* **Problem requirements**: Please state the number of lines in the entries below where the word "navigation" appears. Include nothing else.

*** Exercise inputs ***

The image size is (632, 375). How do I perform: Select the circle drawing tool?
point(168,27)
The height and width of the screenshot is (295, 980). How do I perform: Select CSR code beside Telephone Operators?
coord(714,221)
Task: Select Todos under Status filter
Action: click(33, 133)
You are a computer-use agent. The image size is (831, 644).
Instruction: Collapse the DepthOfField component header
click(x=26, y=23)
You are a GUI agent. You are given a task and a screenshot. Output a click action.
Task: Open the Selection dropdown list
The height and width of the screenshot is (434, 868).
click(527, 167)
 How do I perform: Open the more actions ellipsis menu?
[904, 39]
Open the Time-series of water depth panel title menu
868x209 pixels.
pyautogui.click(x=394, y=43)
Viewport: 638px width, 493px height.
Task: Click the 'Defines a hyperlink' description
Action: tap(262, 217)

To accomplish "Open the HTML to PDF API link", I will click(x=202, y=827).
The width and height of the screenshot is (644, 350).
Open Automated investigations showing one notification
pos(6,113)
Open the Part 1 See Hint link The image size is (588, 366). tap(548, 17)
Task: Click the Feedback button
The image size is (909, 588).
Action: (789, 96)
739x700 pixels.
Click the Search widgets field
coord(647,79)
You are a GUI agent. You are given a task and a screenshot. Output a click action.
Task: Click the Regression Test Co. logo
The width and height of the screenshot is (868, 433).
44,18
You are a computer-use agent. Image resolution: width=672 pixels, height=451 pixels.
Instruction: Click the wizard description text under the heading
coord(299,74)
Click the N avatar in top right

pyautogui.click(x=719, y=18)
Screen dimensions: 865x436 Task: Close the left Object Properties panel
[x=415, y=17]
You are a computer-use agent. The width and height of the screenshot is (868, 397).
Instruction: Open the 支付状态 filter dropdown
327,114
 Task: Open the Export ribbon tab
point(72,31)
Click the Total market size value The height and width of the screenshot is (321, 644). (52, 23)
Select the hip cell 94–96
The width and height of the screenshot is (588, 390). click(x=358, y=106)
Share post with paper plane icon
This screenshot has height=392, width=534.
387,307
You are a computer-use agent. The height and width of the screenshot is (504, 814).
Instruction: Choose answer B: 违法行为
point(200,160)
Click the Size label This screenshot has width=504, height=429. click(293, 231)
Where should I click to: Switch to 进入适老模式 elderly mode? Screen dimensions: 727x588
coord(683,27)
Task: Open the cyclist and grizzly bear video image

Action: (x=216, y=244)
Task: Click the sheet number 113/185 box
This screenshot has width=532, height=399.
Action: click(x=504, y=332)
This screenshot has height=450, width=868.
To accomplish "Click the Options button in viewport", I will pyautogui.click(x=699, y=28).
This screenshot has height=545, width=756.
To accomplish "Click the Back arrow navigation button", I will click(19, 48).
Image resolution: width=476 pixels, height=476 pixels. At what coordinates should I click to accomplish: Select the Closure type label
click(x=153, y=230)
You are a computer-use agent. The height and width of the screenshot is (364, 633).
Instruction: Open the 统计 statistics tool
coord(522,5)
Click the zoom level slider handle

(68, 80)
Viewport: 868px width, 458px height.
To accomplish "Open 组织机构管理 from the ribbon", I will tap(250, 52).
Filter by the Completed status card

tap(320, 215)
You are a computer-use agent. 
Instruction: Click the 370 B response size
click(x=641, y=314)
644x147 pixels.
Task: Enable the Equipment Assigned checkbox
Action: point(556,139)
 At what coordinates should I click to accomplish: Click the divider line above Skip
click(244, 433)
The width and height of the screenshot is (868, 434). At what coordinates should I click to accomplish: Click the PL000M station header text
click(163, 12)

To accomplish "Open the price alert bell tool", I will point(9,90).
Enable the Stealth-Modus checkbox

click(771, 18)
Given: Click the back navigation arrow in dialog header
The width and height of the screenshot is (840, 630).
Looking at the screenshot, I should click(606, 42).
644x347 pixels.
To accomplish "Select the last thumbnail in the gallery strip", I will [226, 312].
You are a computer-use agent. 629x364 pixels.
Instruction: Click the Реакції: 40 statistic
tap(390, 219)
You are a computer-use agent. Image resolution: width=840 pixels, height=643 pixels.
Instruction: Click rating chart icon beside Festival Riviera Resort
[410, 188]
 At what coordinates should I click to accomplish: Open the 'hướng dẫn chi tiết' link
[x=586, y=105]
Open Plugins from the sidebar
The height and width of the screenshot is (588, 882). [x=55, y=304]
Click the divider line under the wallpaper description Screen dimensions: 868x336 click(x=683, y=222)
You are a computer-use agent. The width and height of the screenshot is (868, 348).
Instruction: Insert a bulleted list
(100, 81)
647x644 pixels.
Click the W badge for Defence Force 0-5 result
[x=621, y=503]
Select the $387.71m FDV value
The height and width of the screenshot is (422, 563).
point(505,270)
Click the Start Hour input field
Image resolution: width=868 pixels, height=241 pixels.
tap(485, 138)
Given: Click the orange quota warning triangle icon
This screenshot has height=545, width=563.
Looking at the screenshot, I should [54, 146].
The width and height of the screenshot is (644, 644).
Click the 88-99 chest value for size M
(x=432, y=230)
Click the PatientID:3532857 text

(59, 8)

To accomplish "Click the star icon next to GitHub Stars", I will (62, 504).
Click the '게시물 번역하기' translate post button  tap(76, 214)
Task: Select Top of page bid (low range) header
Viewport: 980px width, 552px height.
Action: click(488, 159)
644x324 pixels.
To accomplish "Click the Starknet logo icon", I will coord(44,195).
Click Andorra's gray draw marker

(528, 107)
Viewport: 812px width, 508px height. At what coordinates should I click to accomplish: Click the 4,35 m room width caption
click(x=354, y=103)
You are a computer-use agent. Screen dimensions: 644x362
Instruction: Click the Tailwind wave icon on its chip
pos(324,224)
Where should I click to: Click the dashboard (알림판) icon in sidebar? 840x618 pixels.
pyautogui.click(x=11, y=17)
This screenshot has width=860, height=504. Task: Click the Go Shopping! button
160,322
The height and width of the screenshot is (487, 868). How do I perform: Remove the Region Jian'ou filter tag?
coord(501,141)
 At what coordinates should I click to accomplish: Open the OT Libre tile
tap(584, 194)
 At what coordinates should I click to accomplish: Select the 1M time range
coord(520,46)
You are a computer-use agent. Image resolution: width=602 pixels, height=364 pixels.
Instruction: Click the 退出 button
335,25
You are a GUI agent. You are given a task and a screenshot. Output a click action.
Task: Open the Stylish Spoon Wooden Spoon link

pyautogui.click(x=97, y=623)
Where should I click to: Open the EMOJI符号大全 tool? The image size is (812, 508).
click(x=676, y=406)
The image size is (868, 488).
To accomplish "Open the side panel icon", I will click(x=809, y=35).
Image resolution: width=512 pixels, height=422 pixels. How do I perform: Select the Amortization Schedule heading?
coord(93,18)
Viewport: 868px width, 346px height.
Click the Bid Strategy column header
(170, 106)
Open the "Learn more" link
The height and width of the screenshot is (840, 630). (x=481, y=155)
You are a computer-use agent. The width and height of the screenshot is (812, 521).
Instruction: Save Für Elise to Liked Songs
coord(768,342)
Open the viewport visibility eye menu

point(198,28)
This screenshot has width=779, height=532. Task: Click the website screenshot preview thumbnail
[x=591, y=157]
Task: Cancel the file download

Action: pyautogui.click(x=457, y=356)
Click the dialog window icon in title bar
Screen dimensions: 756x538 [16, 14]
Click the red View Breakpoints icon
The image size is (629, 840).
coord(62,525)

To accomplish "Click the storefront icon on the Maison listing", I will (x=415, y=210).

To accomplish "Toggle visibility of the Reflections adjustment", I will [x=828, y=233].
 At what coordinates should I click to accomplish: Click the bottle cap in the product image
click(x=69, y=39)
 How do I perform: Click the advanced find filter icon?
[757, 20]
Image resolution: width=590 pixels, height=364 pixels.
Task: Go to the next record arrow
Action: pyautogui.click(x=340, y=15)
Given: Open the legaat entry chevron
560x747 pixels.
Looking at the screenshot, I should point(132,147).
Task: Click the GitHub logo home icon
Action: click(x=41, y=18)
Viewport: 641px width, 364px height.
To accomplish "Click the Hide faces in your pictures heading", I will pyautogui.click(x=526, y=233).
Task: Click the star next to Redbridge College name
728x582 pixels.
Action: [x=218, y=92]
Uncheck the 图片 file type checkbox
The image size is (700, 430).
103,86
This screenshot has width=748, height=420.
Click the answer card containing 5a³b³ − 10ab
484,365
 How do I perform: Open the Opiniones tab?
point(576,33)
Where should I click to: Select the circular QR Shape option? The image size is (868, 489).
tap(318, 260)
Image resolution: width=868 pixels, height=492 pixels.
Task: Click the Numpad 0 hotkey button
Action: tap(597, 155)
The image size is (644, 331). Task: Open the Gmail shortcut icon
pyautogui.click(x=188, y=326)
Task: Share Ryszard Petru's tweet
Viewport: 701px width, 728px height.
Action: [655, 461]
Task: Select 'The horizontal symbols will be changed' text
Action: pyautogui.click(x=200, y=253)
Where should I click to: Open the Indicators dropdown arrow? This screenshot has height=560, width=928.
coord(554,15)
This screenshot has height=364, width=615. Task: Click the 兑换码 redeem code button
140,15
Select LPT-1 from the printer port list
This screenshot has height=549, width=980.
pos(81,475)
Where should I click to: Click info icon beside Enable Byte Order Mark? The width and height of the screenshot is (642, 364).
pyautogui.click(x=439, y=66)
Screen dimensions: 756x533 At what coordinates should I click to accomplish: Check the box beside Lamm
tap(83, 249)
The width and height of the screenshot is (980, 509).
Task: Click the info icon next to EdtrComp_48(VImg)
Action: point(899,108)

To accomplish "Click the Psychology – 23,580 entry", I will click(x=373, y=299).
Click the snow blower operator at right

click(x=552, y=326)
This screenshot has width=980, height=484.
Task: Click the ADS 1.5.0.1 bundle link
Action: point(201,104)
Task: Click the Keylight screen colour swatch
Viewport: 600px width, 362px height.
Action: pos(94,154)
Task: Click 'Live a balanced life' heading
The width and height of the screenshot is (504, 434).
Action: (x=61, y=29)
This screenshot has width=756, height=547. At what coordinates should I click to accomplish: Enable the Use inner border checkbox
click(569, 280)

*** End of Exercise inputs ***

* **Written response**: 2